A 800 anni dalla morte, Fondazione Perugia rende omaggio a San Francesco patrono d'Italia
A ottocento anni dalla morte di san Francesco, Fondazione Perugia rende omaggio al patrono d’Italia con una mostra che rilegge l’eredità spirituale e culturale del Santo attraverso lo sguardo di alcuni tra i più significativi artisti, italiani e internazionali, del Novecento e dei primi anni Duemila come Alberto Burri, Emilio Isgrò, Michelangelo Pistoletto, Giuseppe Penone, Marina Abramović, Maurizio Cattelan, Luigi Serafini e Omar Galliani. San Francesco Nostro Contemporaneo tra Arte e Spiritualità è la nuova mostra di Fondazione Perugia a Palazzo Baldeschi che dal 18 aprile al primo novembre 2026 presenta un’originale proposta espositiva che mette in dialogo arte contemporanea, spiritualità e identità territoriale, per esplorare e rendere omaggio alla figura di san Francesco di cui nel 2026 ricorrono gli ottocento anni dalla morte. La mostra, che ha ottenuto i prestigiosi patrocini di Ministero della Cultura, Comitato Nazionale per la celebrazione dell’Ottavo centenario della morte di san Francesco d’ Assisi, Regione Umbria, Comune di Perugia, nasce dalla collaborazione tra Fondazione Perugia e la Galleria Nazionale dell’Umbria, il cui Direttore Costantino D’Orazio è anche curatore del progetto. L’intento è quello di costruire un dialogo tra il patrimonio storico del territorio e i linguaggi del presente.
San Francesco d’Assisi, morto nel 1226 e santificato nel 1228, è un personaggio che continua a parlare con straordinaria forza al mondo odierno, una figura che nei secoli è diventata archetipo di valori oggi più che mai attuali come il rapporto armonico con la natura, l’attenzione verso gli ultimi, il dialogo tra tutte le creature e la ricerca di una dimensione autentica dell’esistenza.
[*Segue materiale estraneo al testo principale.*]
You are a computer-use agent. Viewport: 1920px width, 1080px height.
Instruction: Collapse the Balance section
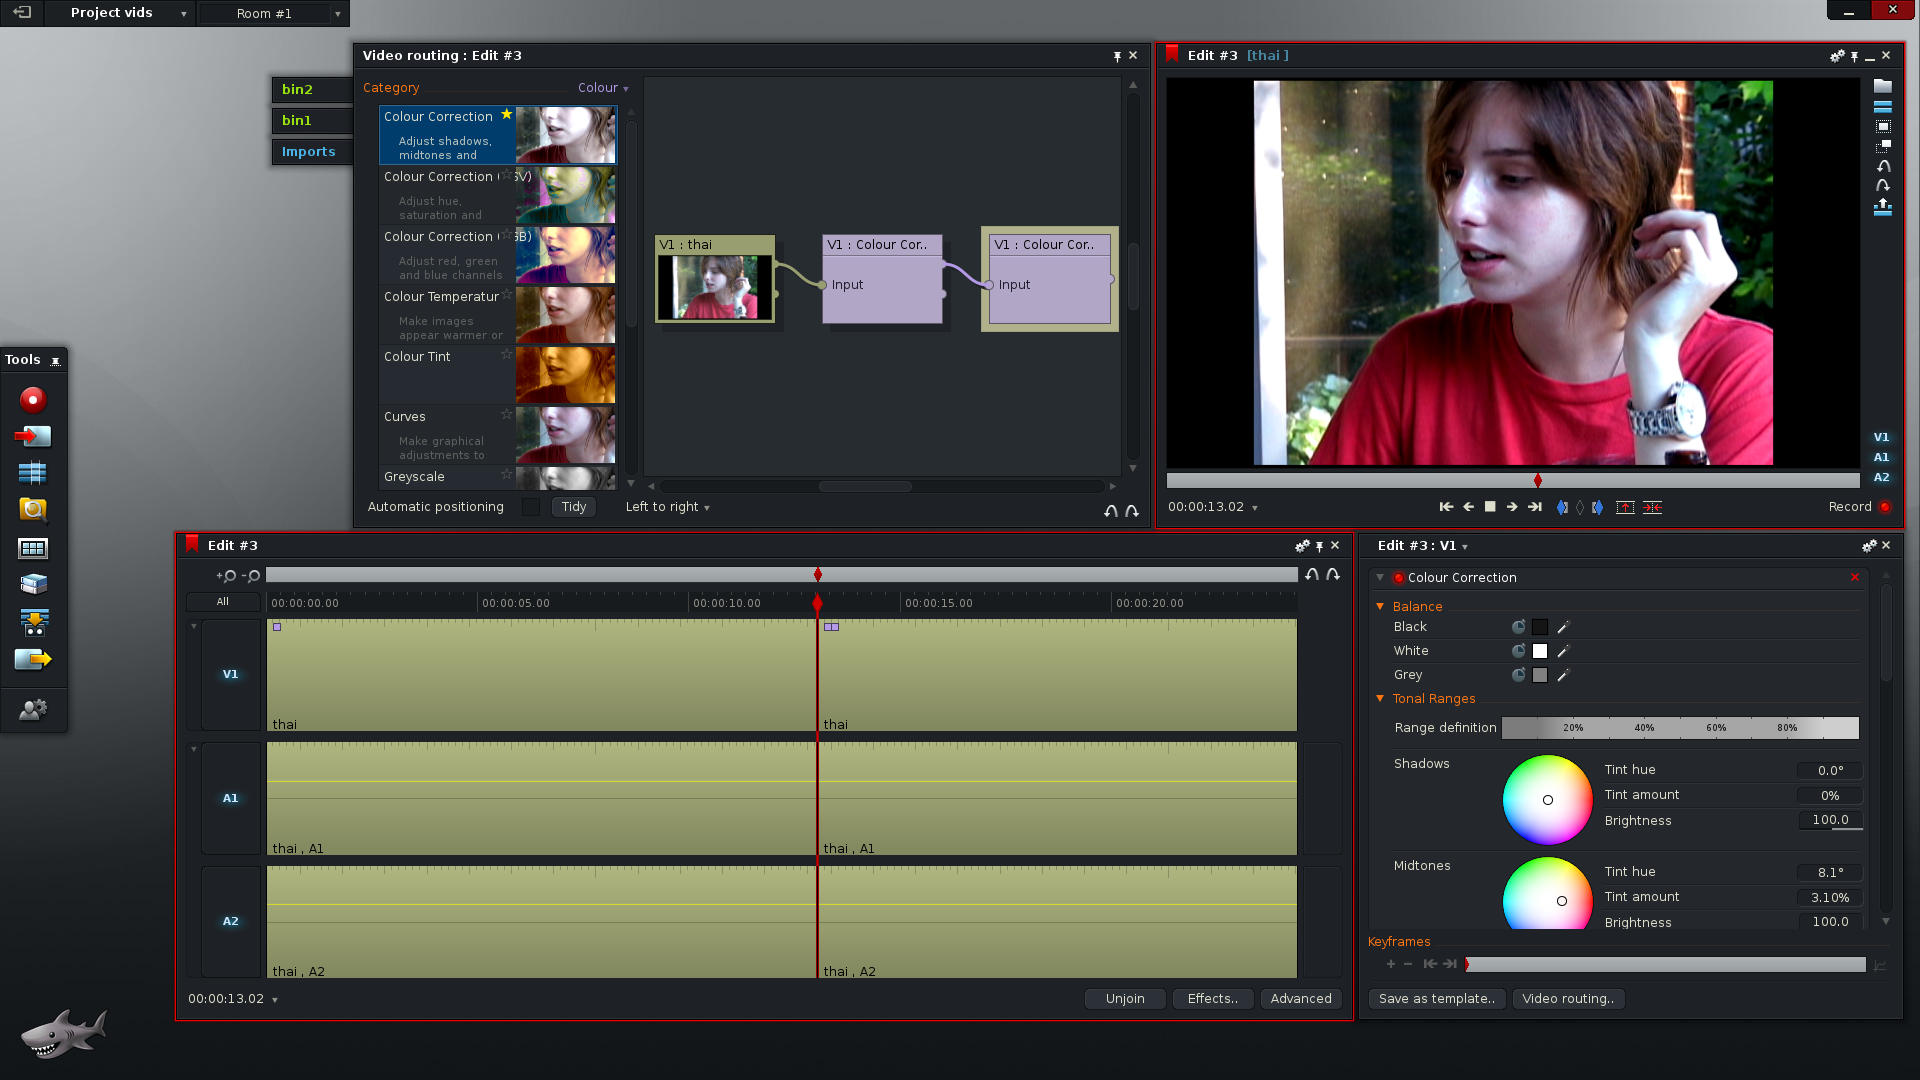pyautogui.click(x=1380, y=606)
La mostra, che può vantare prestiti da importanti istituzioni tra i quali MAXXI_Museo nazionale delle arti del XXI secolo, Custodia Generale del Sacro Convento di Assisi, Pinacoteca Nazionale di Bologna, Museo Archeologico Nazionale dell’ Umbria, Fondazione Pistoletto Cittadellarte, Pro Civitate Christiana è organizzata da Fondazione Perugia e nasce proprio con l’intento di indagare questa forte eredità spirituale e culturale andando oltre le tradizionali vicende agiografiche, rileggendo tutti i temi di cui è portatore il Santo attraverso lo sguardo dell’arte e soprattutto di alcuni tra i più significativi artisti del Novecento e dei primi anni Duemila.
«Con questa mostra Fondazione Perugia conferma il proprio impegno nel promuovere progetti culturali capaci di mettere in dialogo il patrimonio storico e l’arte contemporanea, valorizzando al tempo stesso l’identità e la storia del territorio.» afferma Alcide Casini, Presidente Fondazione Perugia «In occasione degli ottocento anni dalla morte di san Francesco, abbiamo voluto offrire al pubblico una prospettiva nuova su una figura centrale per l’Umbria e per la cultura universale, attraverso un progetto realizzato in collaborazione con la Galleria Nazionale dell’Umbria che rafforza la rete delle istituzioni culturali della città.»